O is for One-armed bandits, once a common term for slot machines. Today, slots are mostly armless - that is, players push a button to start play instead of pulling down on a handle.
P is for Pennies, the hot new denomination on video slots with 15 or more paylines, taking bets of 20 or more coins per line.
Q is for Quarters, still the most common slot denomination in the United States, especially on reel-spinning games in Las Vegas.
R is for Random Number Generator, the computer program that determines what you'll see on the reels or video screen.
S is for Second Screen, where you'll go fishing in Reel 'Em In, select dishes from the Chinese menu in Fortune Cookie or fight off Brutus in Popeye, on your way to bonus credits.
T is for TITO, the ticket-in, ticket-out technology that makes possible penny slots and other low denominations that often pay out hundreds, even thousands of credits.

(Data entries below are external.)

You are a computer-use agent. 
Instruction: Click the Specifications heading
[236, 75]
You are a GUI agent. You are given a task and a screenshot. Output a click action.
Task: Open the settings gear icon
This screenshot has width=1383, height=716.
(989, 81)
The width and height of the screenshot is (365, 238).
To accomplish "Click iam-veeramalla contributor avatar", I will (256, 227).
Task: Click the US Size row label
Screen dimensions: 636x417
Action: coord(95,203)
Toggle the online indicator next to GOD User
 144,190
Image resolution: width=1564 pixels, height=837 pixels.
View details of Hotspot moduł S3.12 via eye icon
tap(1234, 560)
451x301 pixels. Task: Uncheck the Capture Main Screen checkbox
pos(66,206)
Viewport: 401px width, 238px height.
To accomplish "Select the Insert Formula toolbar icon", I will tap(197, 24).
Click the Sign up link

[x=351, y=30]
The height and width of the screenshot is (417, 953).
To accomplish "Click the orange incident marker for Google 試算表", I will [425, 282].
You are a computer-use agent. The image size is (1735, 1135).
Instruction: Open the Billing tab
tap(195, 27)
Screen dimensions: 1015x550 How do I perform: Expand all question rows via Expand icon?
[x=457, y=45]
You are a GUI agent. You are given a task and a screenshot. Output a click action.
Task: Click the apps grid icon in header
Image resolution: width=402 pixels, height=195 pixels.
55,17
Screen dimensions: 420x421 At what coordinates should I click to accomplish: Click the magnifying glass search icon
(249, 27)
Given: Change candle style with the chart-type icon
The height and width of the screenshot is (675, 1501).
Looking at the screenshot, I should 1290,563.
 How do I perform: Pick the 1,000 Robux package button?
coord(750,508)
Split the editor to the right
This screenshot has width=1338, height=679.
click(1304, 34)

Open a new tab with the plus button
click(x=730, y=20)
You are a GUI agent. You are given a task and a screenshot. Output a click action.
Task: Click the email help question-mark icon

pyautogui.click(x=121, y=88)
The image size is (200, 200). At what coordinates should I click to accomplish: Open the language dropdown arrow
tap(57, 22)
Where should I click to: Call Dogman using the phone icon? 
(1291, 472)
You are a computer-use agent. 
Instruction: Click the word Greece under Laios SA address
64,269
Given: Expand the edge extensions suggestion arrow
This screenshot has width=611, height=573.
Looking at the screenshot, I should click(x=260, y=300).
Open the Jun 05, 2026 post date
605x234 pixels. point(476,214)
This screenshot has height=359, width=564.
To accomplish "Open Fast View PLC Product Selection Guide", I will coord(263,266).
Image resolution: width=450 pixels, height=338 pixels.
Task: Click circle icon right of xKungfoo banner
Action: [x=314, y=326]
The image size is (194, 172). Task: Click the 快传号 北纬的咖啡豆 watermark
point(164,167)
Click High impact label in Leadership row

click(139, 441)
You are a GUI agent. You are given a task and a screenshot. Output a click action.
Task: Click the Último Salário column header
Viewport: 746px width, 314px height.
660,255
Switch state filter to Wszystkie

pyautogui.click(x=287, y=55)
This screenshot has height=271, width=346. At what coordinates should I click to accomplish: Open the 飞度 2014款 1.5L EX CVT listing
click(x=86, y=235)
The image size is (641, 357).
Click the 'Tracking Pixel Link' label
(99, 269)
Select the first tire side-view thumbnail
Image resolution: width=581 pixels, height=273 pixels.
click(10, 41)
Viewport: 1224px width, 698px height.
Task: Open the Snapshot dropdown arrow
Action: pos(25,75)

U is for Upright, the taller, narrower style of slot machine that accounts for a majority of units on the slot floor. The wider machines that sit lower to the ground are called slant tops.
V is for Video, an ever-increasing share of the slot market. Americans rejected video slots until the mid- to late 1990s, but they have been the fastest-growing area of the casino industry ever since.
W is for WMS, based in Waukegan, with its Monopoly Slots, Hollywood Squares, Reel 'Em In and other video slots, especially on its comfortable Bluebird slot cabinet.
X is for Xanadu, an Atronic game on its new e-motion video slot system, all decorated in reds, golds and blacks, with a bonus round that takes you into the dragon's chamber.
Y is for Yukon Gold in which WMS takes you prospecting for the precious metal slot players seek.